Cientos de miles de yemeníes volvieron a exigir ayer la dimisión del presidente, Ali Abdalá Saleh, en manifestaciones celebradas en Saná, Adén, Taiz y otra decena de ciudades. Fueron las más numerosas desde que empezaron las protestas a finales de enero, pero su clamor no pareció llegar hasta el jefe del Estado. «Os juro que sacrificaré todo por mi país», dijo desafiante Saleh ante decenas de miles de seguidores reunidos para apoyarle en las cercanías del palacio presidencial.
«Cree que la mayoría de la gente está de su lado», explica por teléfono un alto funcionario yemení crítico con el presidente. «No reconoce la situación porque nadie entre sus consejeros se atreve a decirle lo que está sucediendo», añade la fuente sin ocultar su preocupación por el enquistamiento de la crisis.
Hace poco más de una semana parecía que Saleh, que lleva 32 años en el poder, había aceptado su derrota. La muerte el 8 de marzo de 52 manifestantes en un tiroteo atribuido a las fuerzas progubernamentales acentuó su aislamiento al desencadenar un rosario de deserciones tanto entre los mandos del Ejército como en las filas del partido gobernante, el Congreso General del Pueblo (CGP). El jueves 24 se daba por hecho que su salida era una cuestión de horas. Al día siguiente, sus palabras a una multitud de leales desmentían esa esperanza.

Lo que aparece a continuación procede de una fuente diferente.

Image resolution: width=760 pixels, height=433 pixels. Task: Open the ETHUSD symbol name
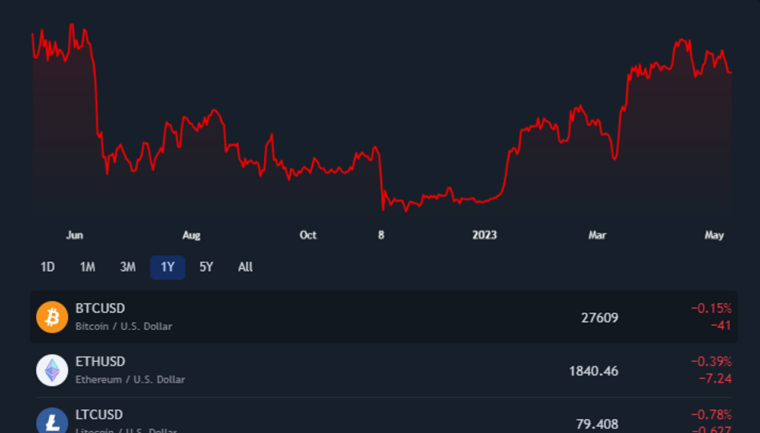pos(100,361)
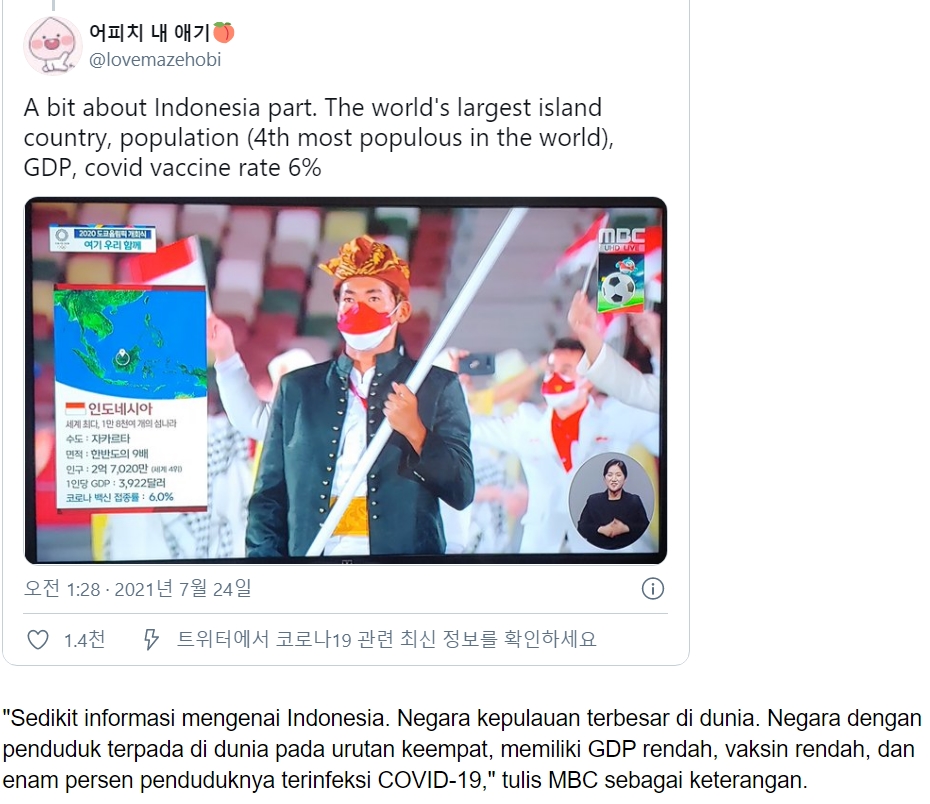This screenshot has height=804, width=930.
Task: Open the 어피치 내 애기 display name
Action: click(x=149, y=32)
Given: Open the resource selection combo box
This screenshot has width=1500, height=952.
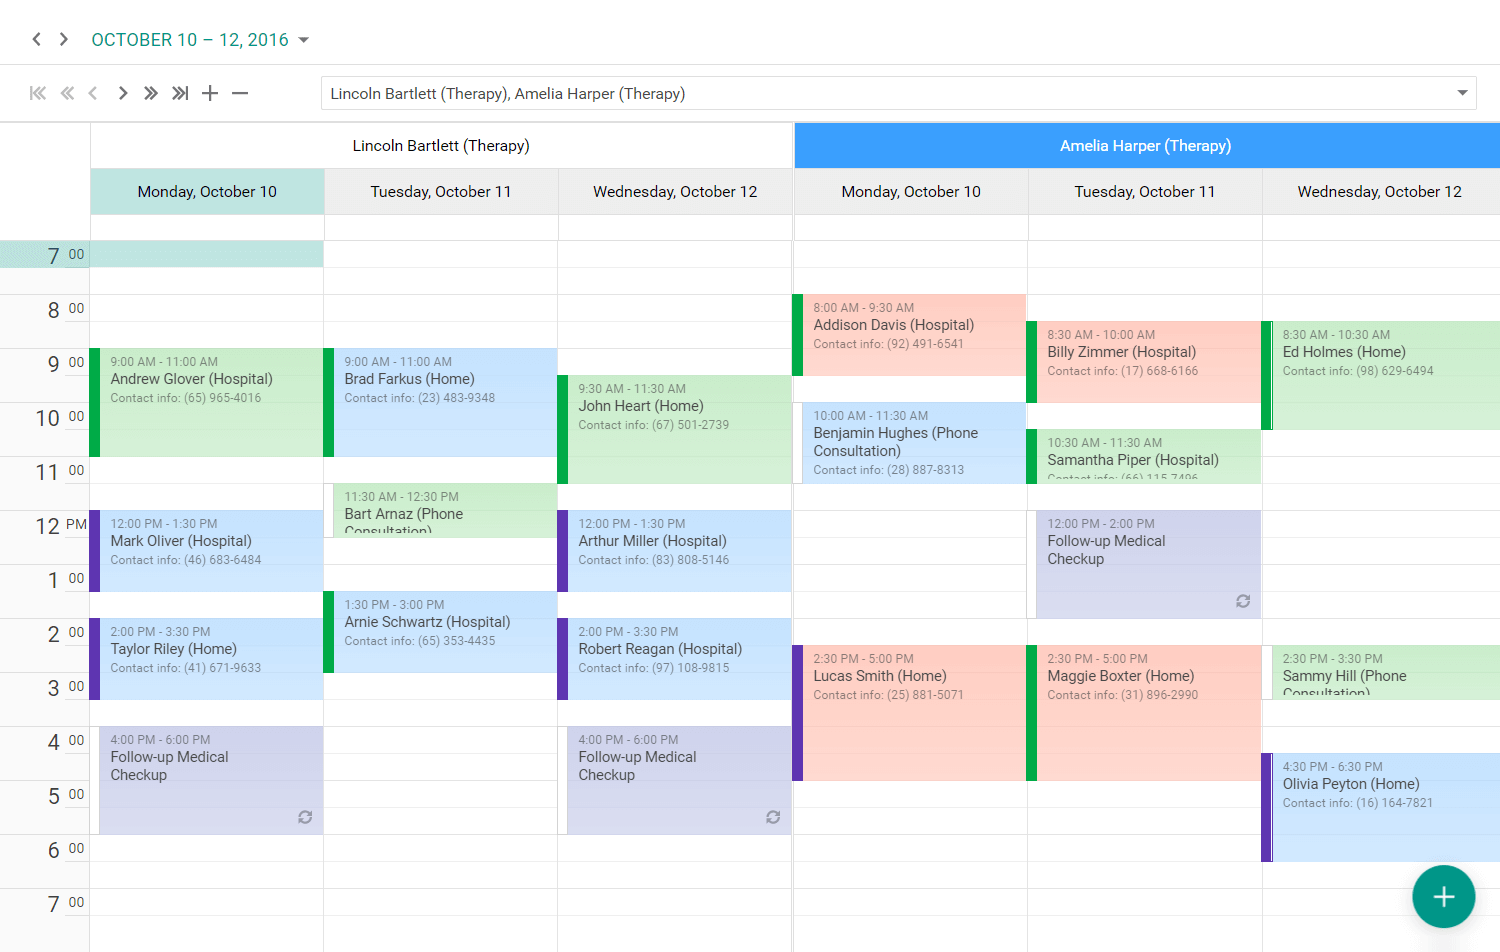Looking at the screenshot, I should [880, 93].
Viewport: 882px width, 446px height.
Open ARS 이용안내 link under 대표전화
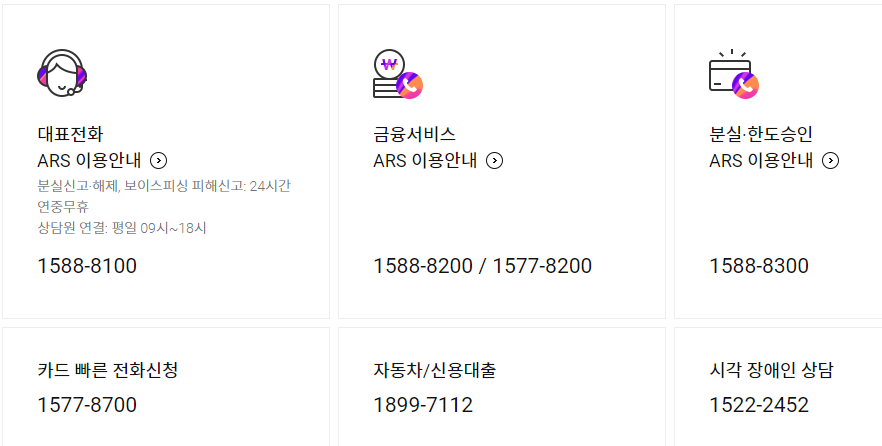coord(89,161)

«El CGP presentó una propuesta al embajador de EE UU que incluía transferir el poder al vicepresidente, formar un Gobierno de unidad nacional con reparto de los principales ministerios, redactar una nueva Constitución, convocar elecciones y garantías para él y su familia», confirma una persona con acceso a las negociaciones. Pero esa noche Saleh se reunió con el comité central del CGP; sus miembros le echaron en cara que fuera a abandonarles y Saleh cambió de parecer.